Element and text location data
....

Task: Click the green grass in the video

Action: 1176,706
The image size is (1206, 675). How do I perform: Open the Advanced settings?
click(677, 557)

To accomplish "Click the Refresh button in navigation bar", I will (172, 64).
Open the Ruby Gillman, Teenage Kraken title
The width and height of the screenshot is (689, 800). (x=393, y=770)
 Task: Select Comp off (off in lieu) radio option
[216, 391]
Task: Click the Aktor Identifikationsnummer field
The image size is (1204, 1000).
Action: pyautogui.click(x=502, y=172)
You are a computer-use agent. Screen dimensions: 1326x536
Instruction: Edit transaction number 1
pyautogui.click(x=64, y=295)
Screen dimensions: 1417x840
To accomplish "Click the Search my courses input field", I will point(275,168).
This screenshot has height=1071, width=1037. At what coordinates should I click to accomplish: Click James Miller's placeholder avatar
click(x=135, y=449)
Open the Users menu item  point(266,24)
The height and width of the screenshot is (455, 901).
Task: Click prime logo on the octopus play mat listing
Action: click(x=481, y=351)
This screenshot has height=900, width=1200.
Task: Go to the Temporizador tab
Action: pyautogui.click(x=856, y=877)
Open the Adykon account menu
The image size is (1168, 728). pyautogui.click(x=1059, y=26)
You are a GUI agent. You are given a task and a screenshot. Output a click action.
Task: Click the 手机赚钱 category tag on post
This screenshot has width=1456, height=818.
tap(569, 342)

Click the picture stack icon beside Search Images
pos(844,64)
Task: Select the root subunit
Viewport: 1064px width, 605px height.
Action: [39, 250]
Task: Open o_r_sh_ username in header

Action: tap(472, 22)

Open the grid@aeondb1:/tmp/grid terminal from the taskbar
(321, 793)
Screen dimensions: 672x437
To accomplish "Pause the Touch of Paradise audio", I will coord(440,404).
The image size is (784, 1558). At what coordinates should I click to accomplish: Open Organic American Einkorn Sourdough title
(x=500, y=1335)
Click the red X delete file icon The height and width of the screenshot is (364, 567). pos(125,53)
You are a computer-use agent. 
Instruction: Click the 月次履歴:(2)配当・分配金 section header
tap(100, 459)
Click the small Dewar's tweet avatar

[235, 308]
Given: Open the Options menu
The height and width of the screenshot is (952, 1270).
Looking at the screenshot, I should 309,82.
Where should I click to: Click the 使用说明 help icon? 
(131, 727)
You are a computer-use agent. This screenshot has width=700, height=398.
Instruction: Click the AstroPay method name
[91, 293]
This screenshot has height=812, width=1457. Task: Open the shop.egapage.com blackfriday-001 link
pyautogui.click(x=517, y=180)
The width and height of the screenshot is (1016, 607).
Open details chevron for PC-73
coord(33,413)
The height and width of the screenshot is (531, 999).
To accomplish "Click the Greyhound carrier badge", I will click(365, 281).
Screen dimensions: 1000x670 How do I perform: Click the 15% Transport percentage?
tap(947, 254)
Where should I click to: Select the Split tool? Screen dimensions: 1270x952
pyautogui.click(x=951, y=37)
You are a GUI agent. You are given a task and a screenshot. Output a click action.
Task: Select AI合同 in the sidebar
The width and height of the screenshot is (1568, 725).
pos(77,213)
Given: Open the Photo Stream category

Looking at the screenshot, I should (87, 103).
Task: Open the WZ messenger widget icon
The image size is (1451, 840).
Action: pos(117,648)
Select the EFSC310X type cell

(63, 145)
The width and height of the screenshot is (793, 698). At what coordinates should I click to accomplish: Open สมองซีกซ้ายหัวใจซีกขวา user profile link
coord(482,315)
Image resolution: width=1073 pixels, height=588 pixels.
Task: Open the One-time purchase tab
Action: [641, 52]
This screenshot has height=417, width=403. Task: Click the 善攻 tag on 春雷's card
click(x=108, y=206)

....

Problem description:
Retype the rows exactly, starting with the first row and continuing through the line that contains "click(x=135, y=449)", including that line.

Solution for this exercise:
Task: Click the green grass in the video

Action: 1176,706
The image size is (1206, 675). How do I perform: Open the Advanced settings?
click(677, 557)

To accomplish "Click the Refresh button in navigation bar", I will (172, 64).
Open the Ruby Gillman, Teenage Kraken title
The width and height of the screenshot is (689, 800). (x=393, y=770)
 Task: Select Comp off (off in lieu) radio option
[216, 391]
Task: Click the Aktor Identifikationsnummer field
The image size is (1204, 1000).
Action: pyautogui.click(x=502, y=172)
You are a computer-use agent. Screen dimensions: 1326x536
Instruction: Edit transaction number 1
pyautogui.click(x=64, y=295)
Screen dimensions: 1417x840
To accomplish "Click the Search my courses input field", I will point(275,168).
This screenshot has height=1071, width=1037. At what coordinates should I click to accomplish: Click James Miller's placeholder avatar
click(x=135, y=449)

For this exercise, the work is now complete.